Newborough Open Mic

Midwinter – The Waters Of Sweet Sorrow

by Fluff E Clouds on Feb.09, 2011, under Recommendations

Midwinter - The Waters Of Sweet Sorrow

The Waters Of Sweet Sorrow

If you’re a fan of pastoral English or psych folk this may have passed under your radar. LIke most of my favourite music it’s from 1973 but unlike most of my recommendations I don’t have a 38 year old copy on vinyl because it was never released at the time, the master tapes sitting in someone’s attic and not seeing the light of day until 1994 on compact gramophone disc.

Midwinter were a (mainly) acoustic trio who got together in December 1972 to play a Christmas party at Great Yarmouth Folk Club and stayed together for a couple of years, playing around Norfolk and Suffolk. Paul Corrick and Ken Saul sang and played the usual wide variety of fretted instruments while Jill Child sang and played recorder and autoharp, this album also includes guests Dick Cadbury (of Decameron) on electric bass and Mick Burroughes playing occasional percussion and… jew’s harp!

“The Waters Of Sweet Sorrow” was recorded as a demo live-in-the-studio at Great Yarmouth Sound, eight of the eleven tracks are originals with lyrics based loosely on Norfolk myths and folklore (except one instrumental) and the other three are Trad. Arr. (the funereal Young Traditionish acapella “Scarborough Fair”, “Maids And Gentlemen” with a mellow fuzz guitar solo and the banjo and mandolin fuelled “All Things Are Quite Silent”). The playing, arrangements and vocal harmonies are superb throughout but the real star is Jill Child’s voice, unfortunately she left in ‘74 to go to college and, as far as I know, never sang professionally.
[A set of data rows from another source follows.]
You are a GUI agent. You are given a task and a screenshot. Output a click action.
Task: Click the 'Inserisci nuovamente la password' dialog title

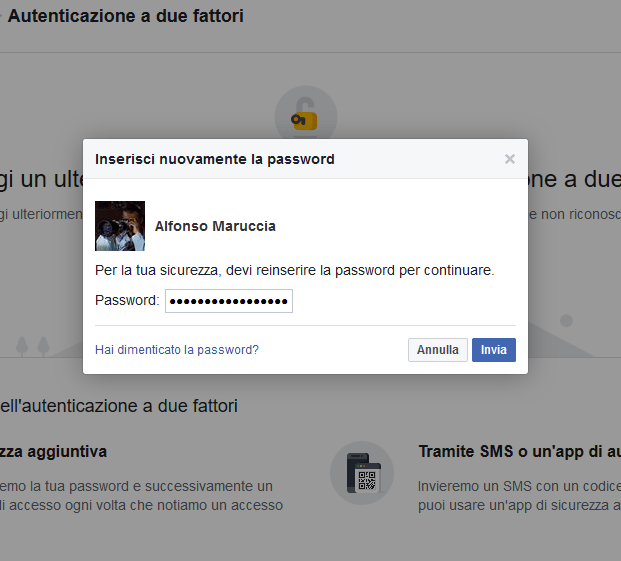[x=214, y=159]
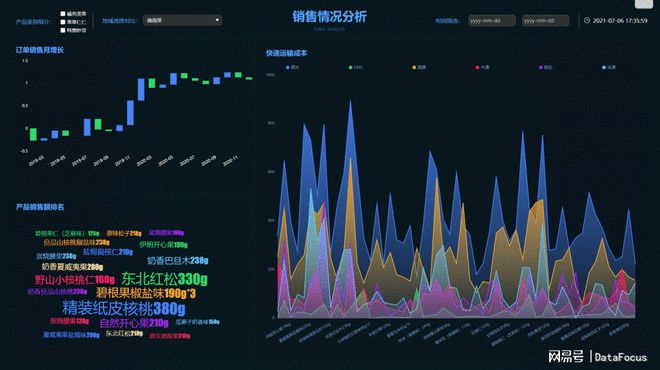Click the white square button at top-right corner
Viewport: 660px width, 370px height.
644,3
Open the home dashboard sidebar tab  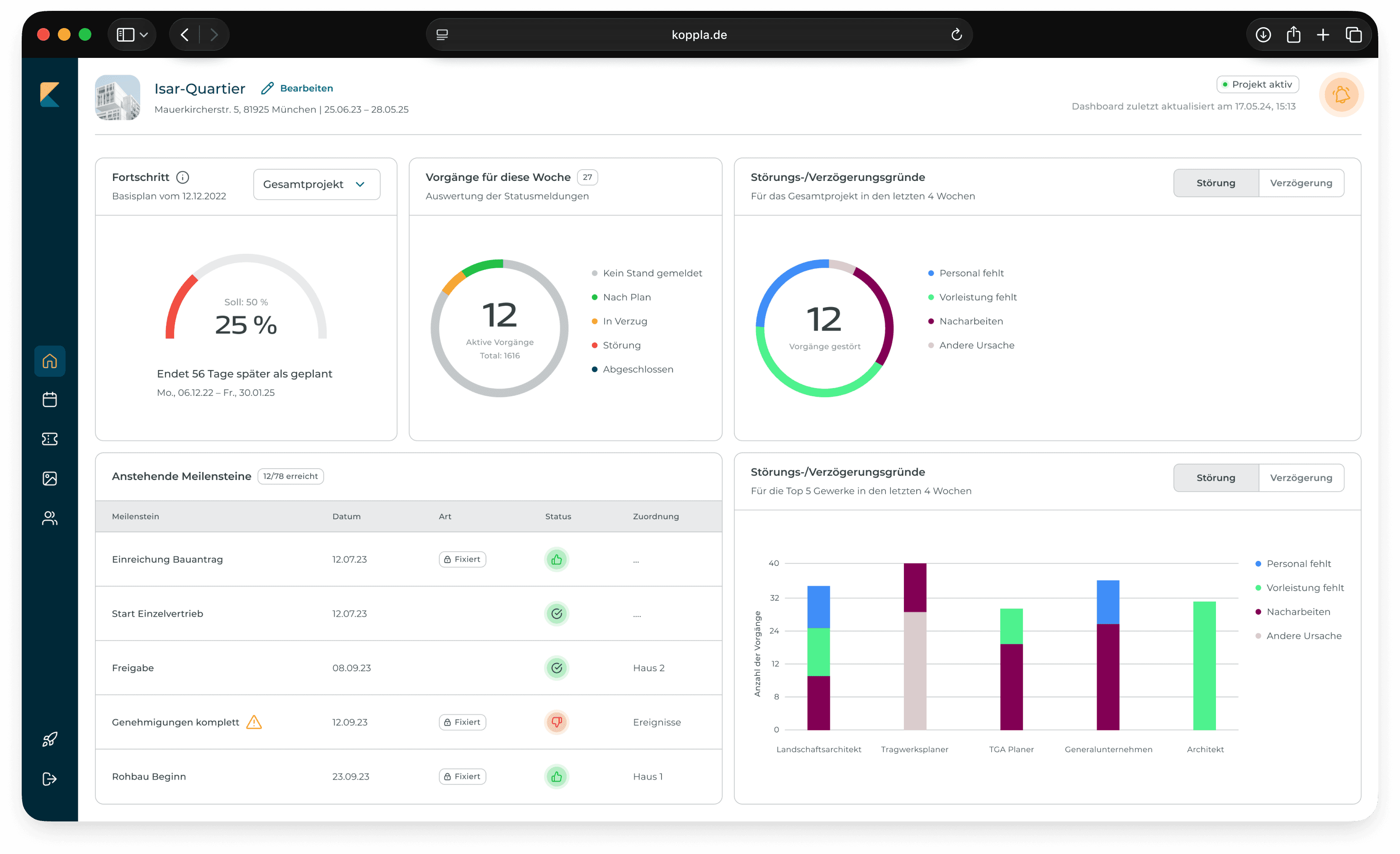(x=49, y=361)
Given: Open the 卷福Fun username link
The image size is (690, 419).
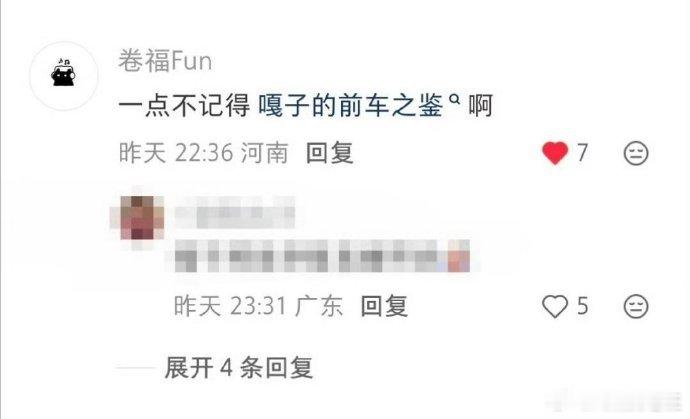Looking at the screenshot, I should (x=165, y=61).
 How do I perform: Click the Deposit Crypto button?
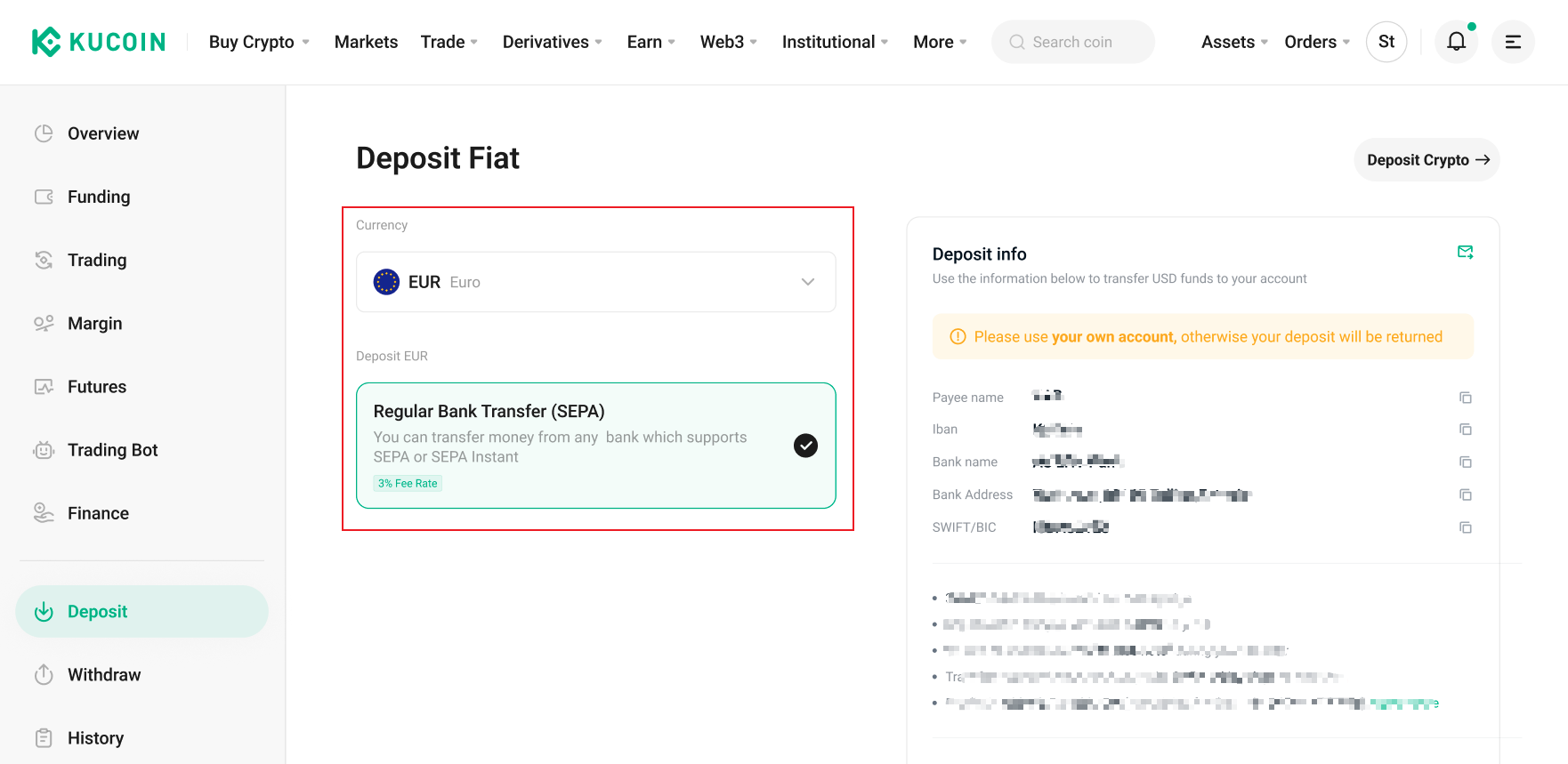1427,160
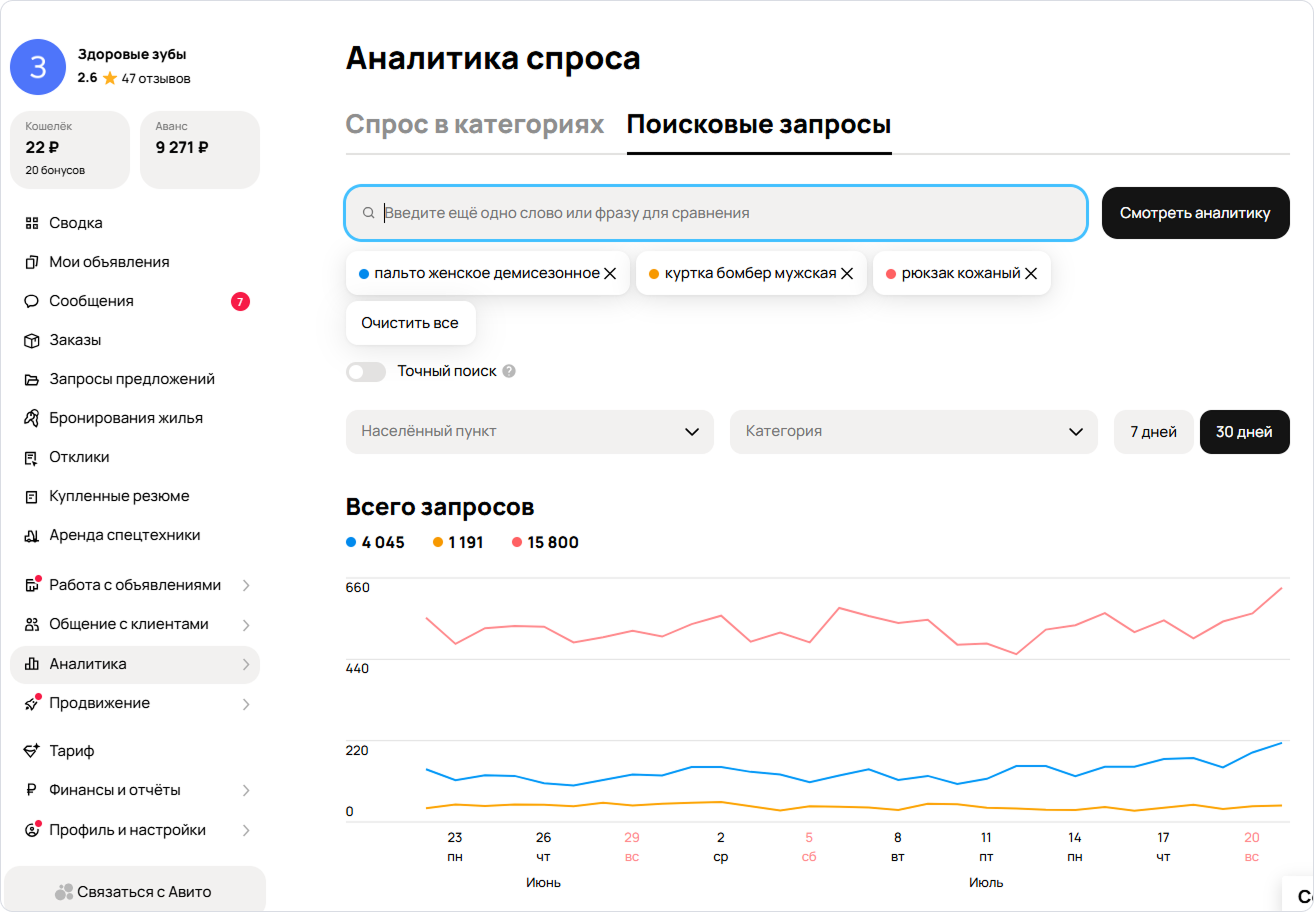Click the Бронирования жилья icon
The height and width of the screenshot is (912, 1314).
(31, 418)
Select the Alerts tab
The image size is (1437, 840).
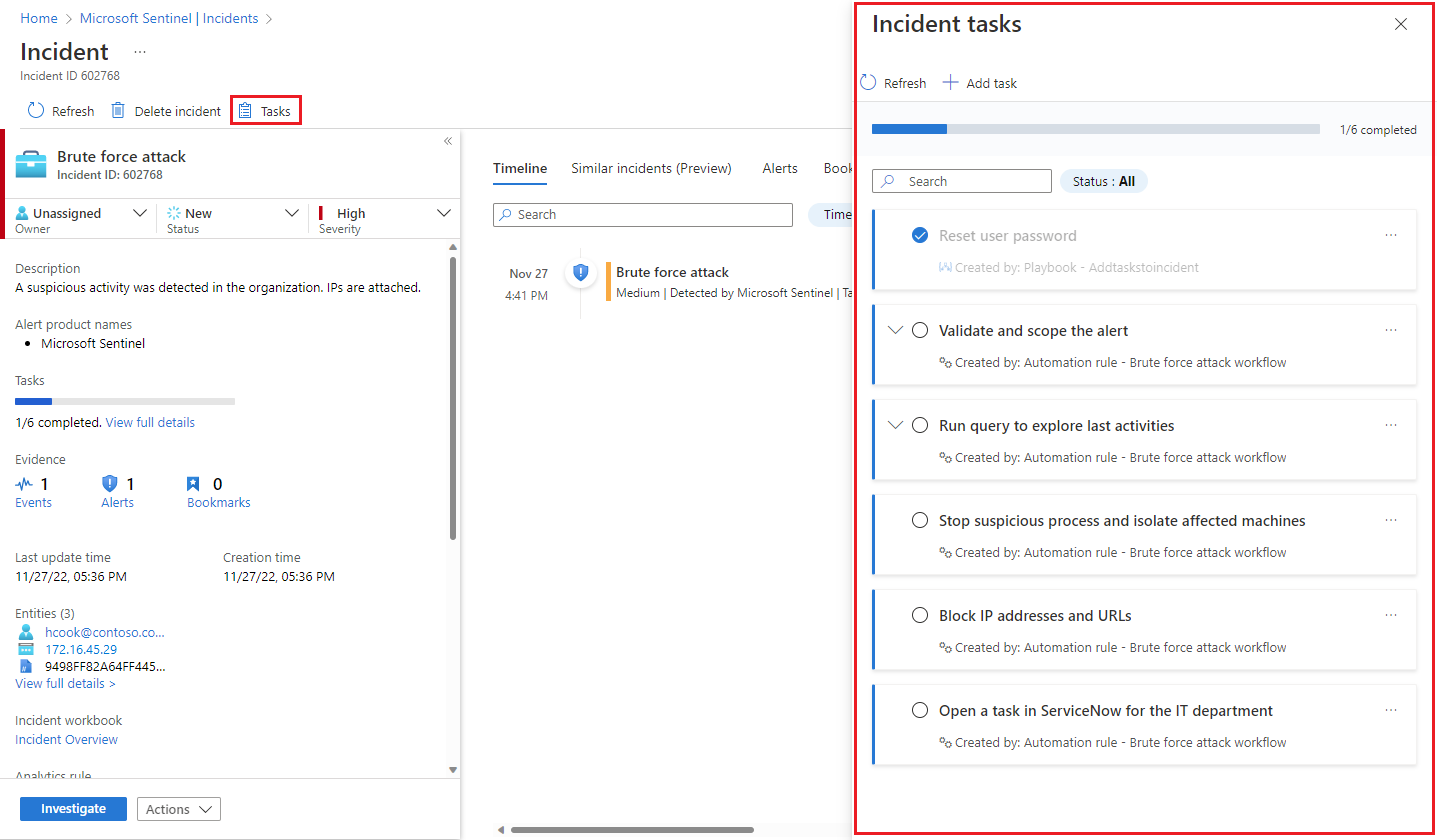(x=779, y=168)
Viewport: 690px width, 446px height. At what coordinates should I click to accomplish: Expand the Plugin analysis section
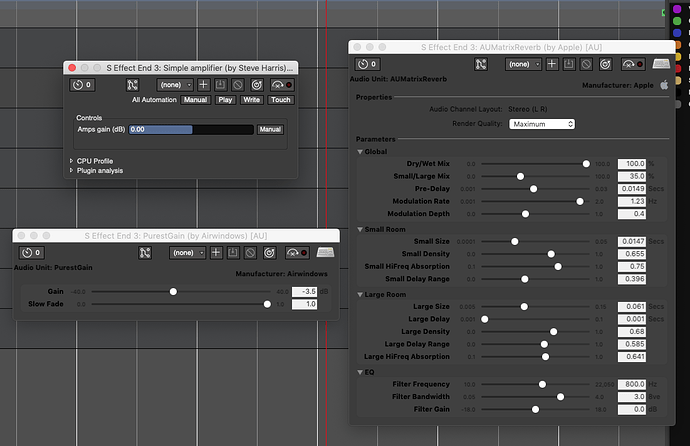[x=71, y=170]
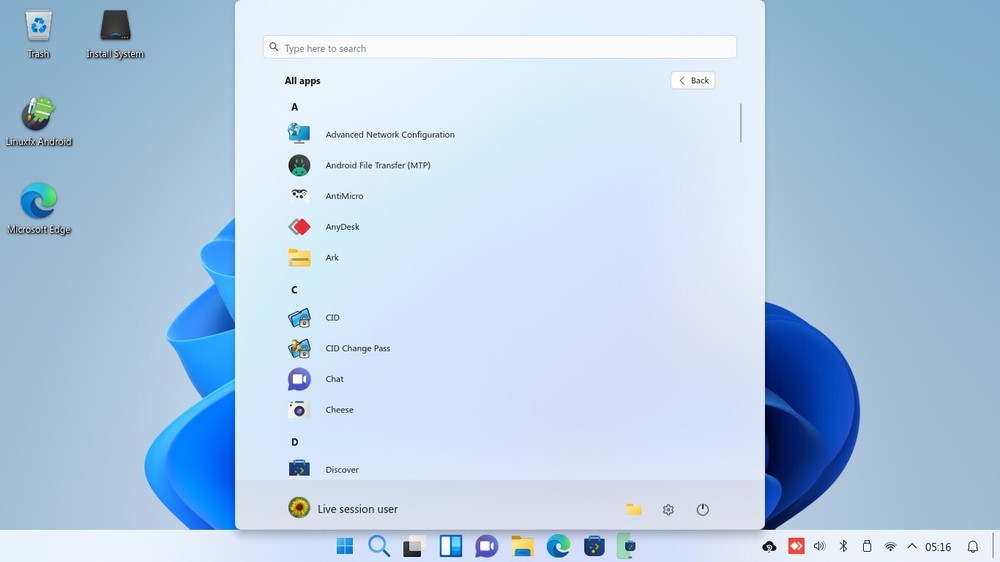1000x562 pixels.
Task: Open the volume control in system tray
Action: coord(820,547)
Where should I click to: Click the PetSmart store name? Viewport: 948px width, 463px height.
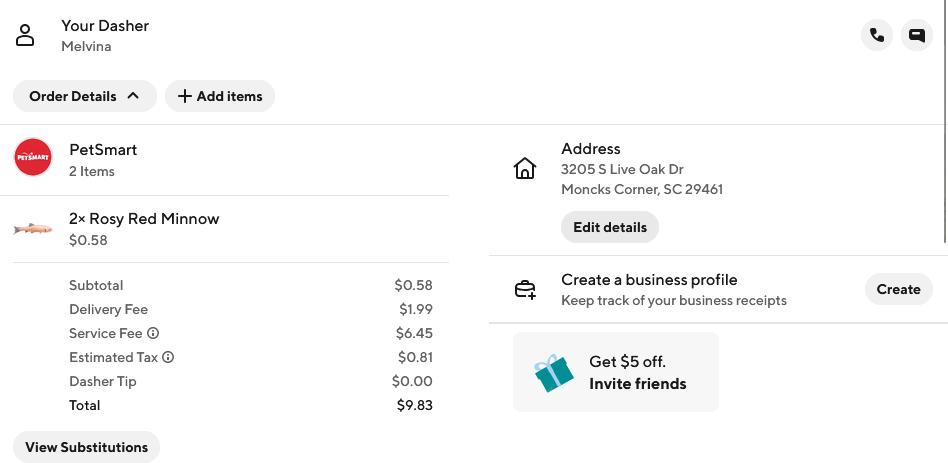(x=103, y=150)
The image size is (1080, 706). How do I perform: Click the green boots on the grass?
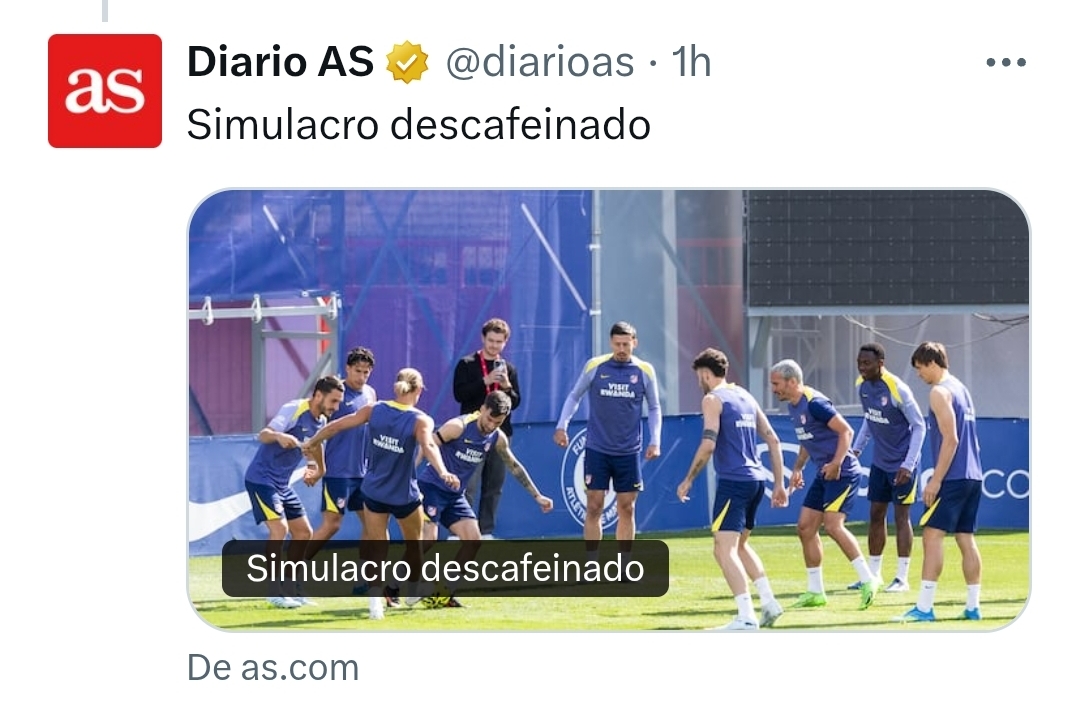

The rest of the band morphed into Stone Angel – a whole other story – and are still around today, still making albums and still playing locally, see http://www.stone-angel.co.uk/.

When the record label Kissing Spell re-released the first two Stone Angel albums in 1994, Ken Saul also offered them these master tapes, that’s how “The Waters Of Sweet Sorrow” got to be released twenty one years after it was recorded. I don’t know who decided what to put on the cover but it’s perfect – the Arthurian “Lady Of Shalott (On Boat)” by late pre-Raphaelite artist John Waterhouse – Midwinter sound pre-Raphaelite and their music is full of myths and magic and the atmosphere of (Norfolk) waterways.

Not available on iTunes or Spotify, occasionally available on Amazon, Ebay etc, probably a cover-as-video on YouTube or you could just ask to listen to my iPod next time you see me out. (Be careful of dodgy metal bands with the same name!)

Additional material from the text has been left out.